**Action item**
Output, exactly and in full, only the lines from the one containing "The width and" to the last line of the data. Pictures should not appear.

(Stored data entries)

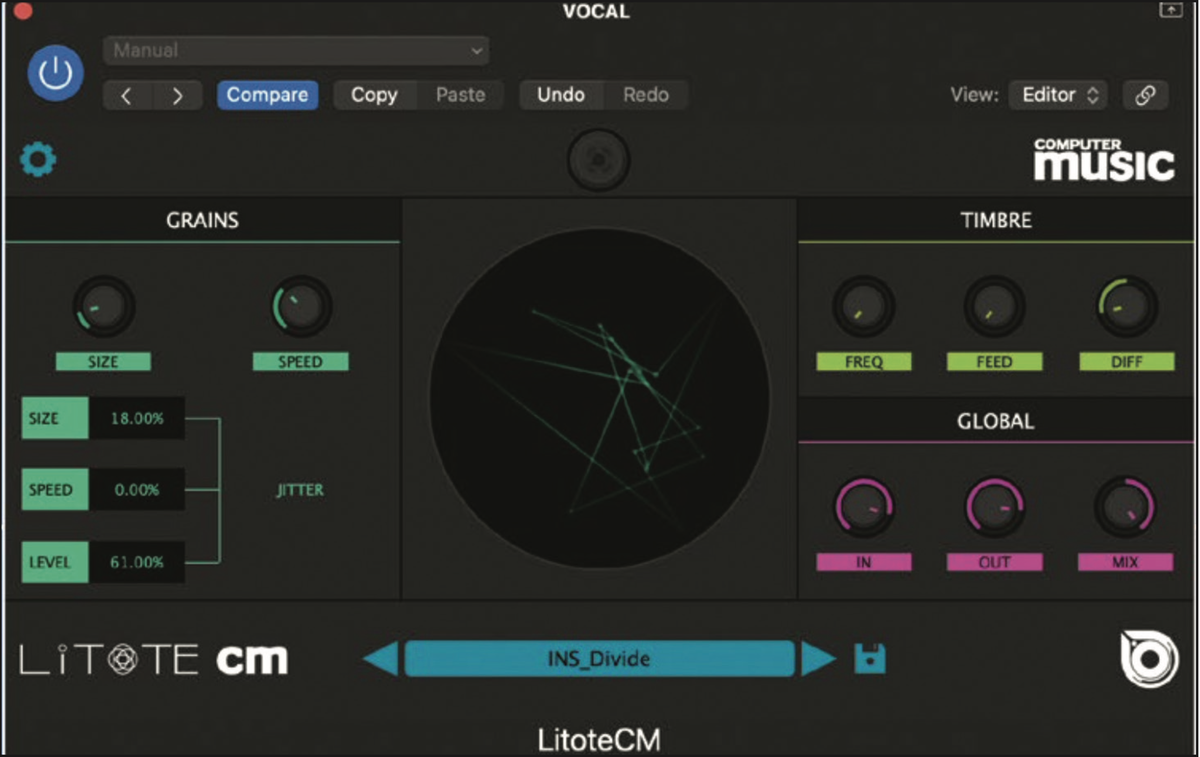Screen dimensions: 1200x757
Task: Step forward with the right chevron in the header
Action: click(178, 95)
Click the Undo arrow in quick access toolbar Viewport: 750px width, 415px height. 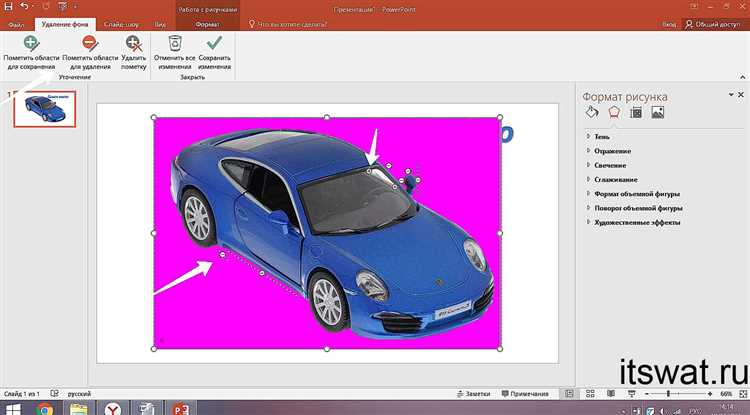[25, 6]
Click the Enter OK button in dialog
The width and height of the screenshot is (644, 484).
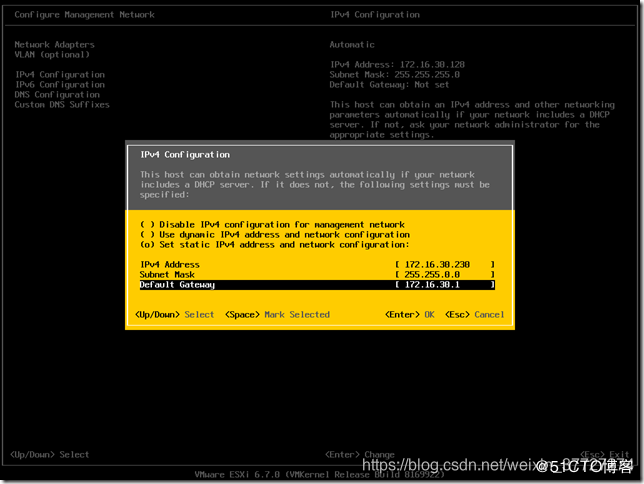click(x=409, y=315)
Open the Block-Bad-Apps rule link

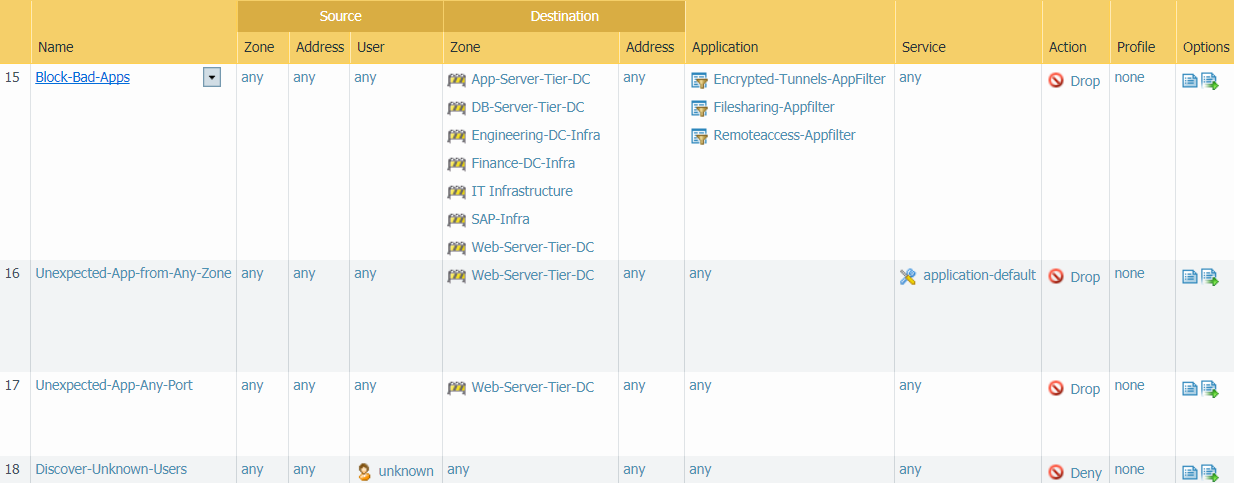(x=82, y=77)
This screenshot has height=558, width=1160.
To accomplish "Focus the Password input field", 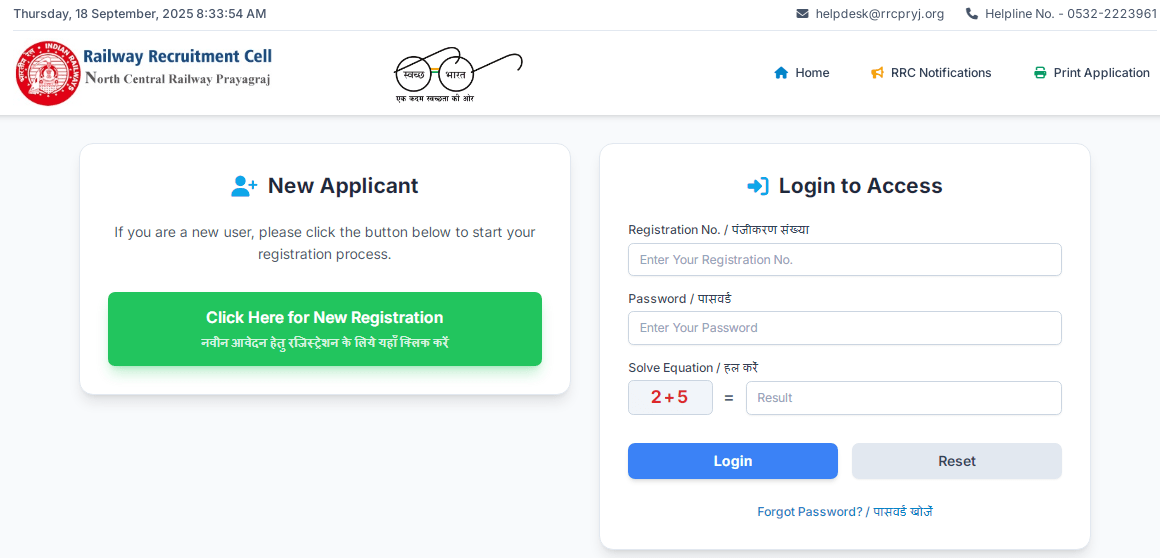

**Written solution**
The width and height of the screenshot is (644, 484).
click(x=409, y=315)
Open the Block-Bad-Apps rule link

(x=82, y=77)
This screenshot has height=558, width=1160.
To accomplish "Focus the Password input field", 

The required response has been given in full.